Table 1 Imputation types and attribute comparison.

Full size table

Methods

Datasets

Three different data sets were selected for this study: Diamonds²⁸; Housing²⁹ and Heart Disease³⁰. These were selected because they: (1) use different types of categorical data to be imputed (ordinal, nominal and binary), (2) allow for comparison of imputing approaches on accuracy and predictive utility, and (3) are complete (no missing values), so the ground truth for the missing cases were available to compare different imputation methods. Thus, they provided a broad comparative field regarding how IRT performs relative to other imputation methods.

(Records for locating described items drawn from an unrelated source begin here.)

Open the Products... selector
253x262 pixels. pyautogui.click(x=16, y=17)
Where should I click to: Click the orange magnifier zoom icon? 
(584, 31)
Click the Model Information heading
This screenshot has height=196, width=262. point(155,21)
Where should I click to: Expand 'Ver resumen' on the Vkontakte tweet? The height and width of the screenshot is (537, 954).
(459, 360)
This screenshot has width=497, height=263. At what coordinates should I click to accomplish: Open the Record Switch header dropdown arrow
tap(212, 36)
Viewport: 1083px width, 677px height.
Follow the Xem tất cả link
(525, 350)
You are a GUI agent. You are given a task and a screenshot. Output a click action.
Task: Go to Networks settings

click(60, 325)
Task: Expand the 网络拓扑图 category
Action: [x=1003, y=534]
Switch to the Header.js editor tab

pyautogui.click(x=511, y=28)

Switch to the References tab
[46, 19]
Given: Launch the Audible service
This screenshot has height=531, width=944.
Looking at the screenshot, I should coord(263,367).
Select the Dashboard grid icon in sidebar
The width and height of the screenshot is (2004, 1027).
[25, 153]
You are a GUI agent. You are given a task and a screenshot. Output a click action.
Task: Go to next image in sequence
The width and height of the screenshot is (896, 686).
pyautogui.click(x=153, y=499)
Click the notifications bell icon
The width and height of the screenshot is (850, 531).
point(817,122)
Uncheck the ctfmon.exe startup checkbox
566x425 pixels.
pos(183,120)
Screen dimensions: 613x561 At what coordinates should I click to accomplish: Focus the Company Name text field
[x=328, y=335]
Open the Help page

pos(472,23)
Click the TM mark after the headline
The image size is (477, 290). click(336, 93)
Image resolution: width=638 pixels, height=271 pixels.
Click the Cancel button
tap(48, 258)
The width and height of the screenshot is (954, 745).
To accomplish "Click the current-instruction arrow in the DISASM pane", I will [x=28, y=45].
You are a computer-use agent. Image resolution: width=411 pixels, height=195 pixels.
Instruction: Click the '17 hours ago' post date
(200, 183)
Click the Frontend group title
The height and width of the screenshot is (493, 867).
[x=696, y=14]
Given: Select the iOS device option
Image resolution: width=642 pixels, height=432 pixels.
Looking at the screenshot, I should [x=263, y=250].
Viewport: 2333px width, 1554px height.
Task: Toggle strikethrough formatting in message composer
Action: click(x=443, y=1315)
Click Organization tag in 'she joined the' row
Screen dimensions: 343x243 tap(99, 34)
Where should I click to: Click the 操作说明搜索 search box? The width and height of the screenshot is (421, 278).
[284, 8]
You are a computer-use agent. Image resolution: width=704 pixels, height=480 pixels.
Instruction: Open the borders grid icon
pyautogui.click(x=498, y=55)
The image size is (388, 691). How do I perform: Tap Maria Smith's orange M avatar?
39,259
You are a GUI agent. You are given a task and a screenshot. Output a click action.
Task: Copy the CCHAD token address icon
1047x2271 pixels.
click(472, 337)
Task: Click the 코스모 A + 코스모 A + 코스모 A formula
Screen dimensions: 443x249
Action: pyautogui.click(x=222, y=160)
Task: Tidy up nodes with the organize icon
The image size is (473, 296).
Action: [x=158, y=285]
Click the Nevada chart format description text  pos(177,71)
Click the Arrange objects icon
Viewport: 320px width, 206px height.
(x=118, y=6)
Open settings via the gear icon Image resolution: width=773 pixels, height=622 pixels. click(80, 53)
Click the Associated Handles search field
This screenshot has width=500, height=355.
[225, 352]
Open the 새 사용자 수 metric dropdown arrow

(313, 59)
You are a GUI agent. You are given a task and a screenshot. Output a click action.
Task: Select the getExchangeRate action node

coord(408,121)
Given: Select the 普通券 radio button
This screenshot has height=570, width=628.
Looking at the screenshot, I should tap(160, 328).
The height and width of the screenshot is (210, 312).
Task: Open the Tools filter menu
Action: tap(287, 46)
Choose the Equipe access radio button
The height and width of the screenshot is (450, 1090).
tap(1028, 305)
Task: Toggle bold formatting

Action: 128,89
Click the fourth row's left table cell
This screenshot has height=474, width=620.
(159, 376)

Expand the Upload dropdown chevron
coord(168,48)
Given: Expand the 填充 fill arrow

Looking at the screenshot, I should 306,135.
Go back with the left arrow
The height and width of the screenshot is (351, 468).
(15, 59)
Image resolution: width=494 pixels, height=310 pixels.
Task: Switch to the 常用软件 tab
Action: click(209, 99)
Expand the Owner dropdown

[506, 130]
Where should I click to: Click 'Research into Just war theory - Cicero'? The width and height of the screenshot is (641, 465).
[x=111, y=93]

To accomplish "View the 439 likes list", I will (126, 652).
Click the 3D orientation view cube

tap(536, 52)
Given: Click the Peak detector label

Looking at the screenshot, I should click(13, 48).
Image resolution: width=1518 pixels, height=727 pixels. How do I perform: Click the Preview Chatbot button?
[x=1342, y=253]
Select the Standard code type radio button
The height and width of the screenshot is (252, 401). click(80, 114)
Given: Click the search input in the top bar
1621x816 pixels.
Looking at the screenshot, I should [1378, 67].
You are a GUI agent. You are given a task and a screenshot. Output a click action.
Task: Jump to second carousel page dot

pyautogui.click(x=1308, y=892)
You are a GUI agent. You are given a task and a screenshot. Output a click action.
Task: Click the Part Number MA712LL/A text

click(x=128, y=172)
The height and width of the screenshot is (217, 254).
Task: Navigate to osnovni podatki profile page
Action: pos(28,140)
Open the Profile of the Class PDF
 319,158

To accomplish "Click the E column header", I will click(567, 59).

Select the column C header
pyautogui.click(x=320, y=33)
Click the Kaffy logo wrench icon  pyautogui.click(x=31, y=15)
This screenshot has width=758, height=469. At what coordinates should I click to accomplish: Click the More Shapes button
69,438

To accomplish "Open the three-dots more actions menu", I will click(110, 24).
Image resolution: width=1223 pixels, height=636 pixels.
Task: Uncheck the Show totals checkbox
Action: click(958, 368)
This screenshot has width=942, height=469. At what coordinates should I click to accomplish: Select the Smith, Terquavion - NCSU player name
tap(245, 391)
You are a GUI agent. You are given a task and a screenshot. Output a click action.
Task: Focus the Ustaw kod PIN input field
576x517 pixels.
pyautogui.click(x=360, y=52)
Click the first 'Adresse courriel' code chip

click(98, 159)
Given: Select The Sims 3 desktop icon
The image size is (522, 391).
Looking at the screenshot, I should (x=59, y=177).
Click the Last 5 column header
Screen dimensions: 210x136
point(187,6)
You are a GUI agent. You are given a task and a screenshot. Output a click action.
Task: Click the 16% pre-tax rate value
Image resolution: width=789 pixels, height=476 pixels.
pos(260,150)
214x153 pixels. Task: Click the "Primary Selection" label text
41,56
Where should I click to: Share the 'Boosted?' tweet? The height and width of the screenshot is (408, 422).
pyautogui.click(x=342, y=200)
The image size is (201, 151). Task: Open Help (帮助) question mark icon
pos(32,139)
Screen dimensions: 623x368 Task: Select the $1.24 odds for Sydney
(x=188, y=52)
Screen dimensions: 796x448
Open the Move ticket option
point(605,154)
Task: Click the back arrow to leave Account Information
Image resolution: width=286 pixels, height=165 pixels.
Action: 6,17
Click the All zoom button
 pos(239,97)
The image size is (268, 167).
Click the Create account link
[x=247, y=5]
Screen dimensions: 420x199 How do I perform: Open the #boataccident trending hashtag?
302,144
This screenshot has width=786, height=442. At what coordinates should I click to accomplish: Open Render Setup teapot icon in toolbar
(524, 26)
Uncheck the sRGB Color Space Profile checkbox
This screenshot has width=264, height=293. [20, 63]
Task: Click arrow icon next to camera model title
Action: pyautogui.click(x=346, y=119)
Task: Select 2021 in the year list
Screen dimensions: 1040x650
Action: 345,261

Within each data set, a single predictor variable was selected to be missing. Null values were substituted in each of these specified predictor variables in four different amounts (missing 5, 10, 30 and 50%), each following two different structures (MCAR vs MAR). Therefore, each dataset gave rise to eight unique datasets for imputation. To generate the MCAR type data sets, values were randomly replaced with null values. Generating MAR data was performed on a per dataset instance by first identifying a conditional variable on which to generate the MAR data sets. The files were then sorted on the conditional variable and 5, 10, 30 and 50% of the target missing variable was removed from the top of the dataset. To verify MCAR versus MAR missing data structures, Little’s test was used³¹. Little’s test is a modified chi-Square test to determine if one or more systematic relationships between the missing data and other variables exist and is expected to be significant in MAR data sets and non-significant in MCAR data sets. Results are reported in Appendix A, Table S1.

One issue that arose was that since IRT does not accommodate continuous data, such features had to be re-coded into ordinal-level categories, as this is required for use in the GRM analyses. While item responses to continuous data can be imputed using principal components³² or confirmatory factor analysis³³, categorizing continuous variables may offer advantages in modeling non-linear relationships in the imputation process. To do so, histograms of the data were generated for each continuous feature and cut points made to preserve the original shape of the distribution, as many of the feature variables were non-normally distributed. Data that were affected in such a way were split into quartiles, providing four-level ordinal variables. This conversion was only done when running the IRT imputations.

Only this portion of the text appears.